** TEXTE PRÉSENTÉ **

Une ferme géante naît au mépris des petits paysans

C’est un empire agricole qui a été vendu dans la Vienne. Environ 10 millions d’euros pour 2 121 hectares, soit l’équivalent de 1 484 terrains de foot douze sociétés, des bâtiments agricoles, des logements, du matériel dont un silo d’une capacité de 16 000 tonnes, et des parts dans plusieurs autres sociétés. Dans ce département, la surface moyenne d’une exploitation est de 116 hectares. Ce domaine représente l’équivalent de dix-huit fermes dans le secteur, l’équivalent d’un carré de 20 km2.

Impossible pour un agriculteur de se payer ce royaume, trop grand, trop cher. L’exploitation située à Cissé a été vendue en une seule fois à une seule entité, l’entreprise Agro Team, qui n’a même pas encore d’existence légale.

La Safer, la société d’aménagement foncier et d’établissement rural, a pour mission de veiller sur les ventes de terres agricoles en France. C’est elle qui s’est occupée de ce dossier. Dans un communiqué du 10 novembre, elle a annoncé que cette cession « hors norme par sa taille et sa complexité » permettra l’installation de trois agriculteurs et le maintien de neuf emplois salariés. Soit trois chefs d’exploitation à la tête de 707 hectares chacun. Le schéma directeur régional des exploitations agricoles — la feuille de route officielle de l’agriculture régionale — indique qu’un agrandissement est excessif au-delà de 180 hectares par chef d’exploitation. La transaction a pourtant bel et bien eu lieu.

** CONSIGNE **
Pouvez-vous recopier fidèlement le texte sur la ferme géante de la Vienne, depuis « C’est un empire » jusqu'à « encore d’existence légale. » ?

Enregistrements de données:

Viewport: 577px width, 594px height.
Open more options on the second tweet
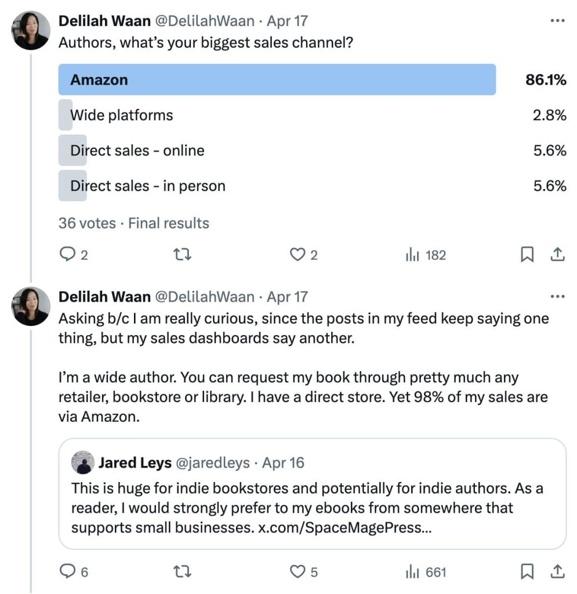click(557, 295)
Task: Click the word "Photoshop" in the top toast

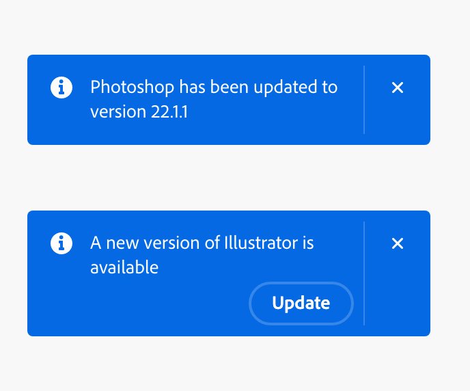Action: (x=132, y=87)
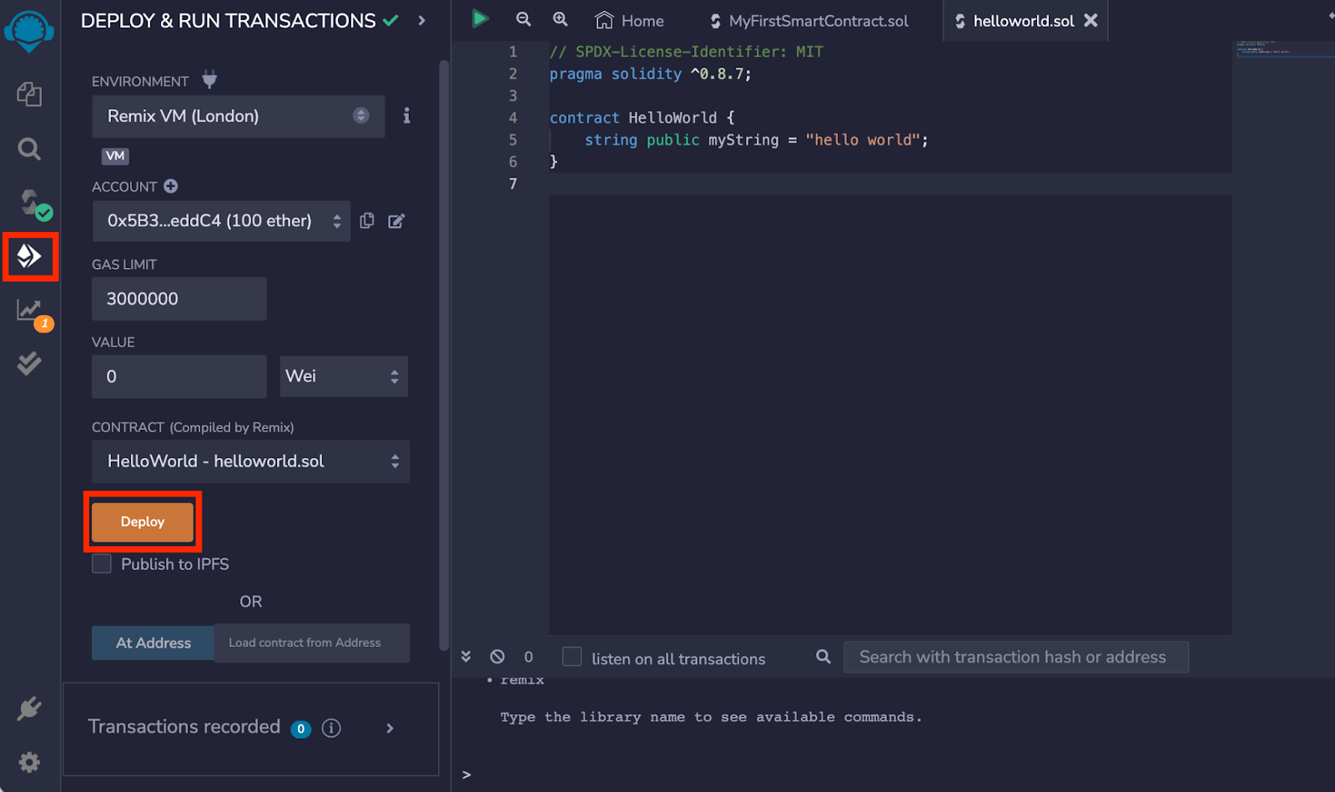This screenshot has width=1335, height=792.
Task: Open the sign message dialog for the account
Action: [396, 220]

** RÉSULTAT ATTENDU **
C’est un empire agricole qui a été vendu dans la Vienne. Environ 10 millions d’euros pour 2 121 hectares, soit l’équivalent de 1 484 terrains de foot douze sociétés, des bâtiments agricoles, des logements, du matériel dont un silo d’une capacité de 16 000 tonnes, et des parts dans plusieurs autres sociétés. Dans ce département, la surface moyenne d’une exploitation est de 116 hectares. Ce domaine représente l’équivalent de dix-huit fermes dans le secteur, l’équivalent d’un carré de 20 km2.

Impossible pour un agriculteur de se payer ce royaume, trop grand, trop cher. L’exploitation située à Cissé a été vendue en une seule fois à une seule entité, l’entreprise Agro Team, qui n’a même pas encore d’existence légale.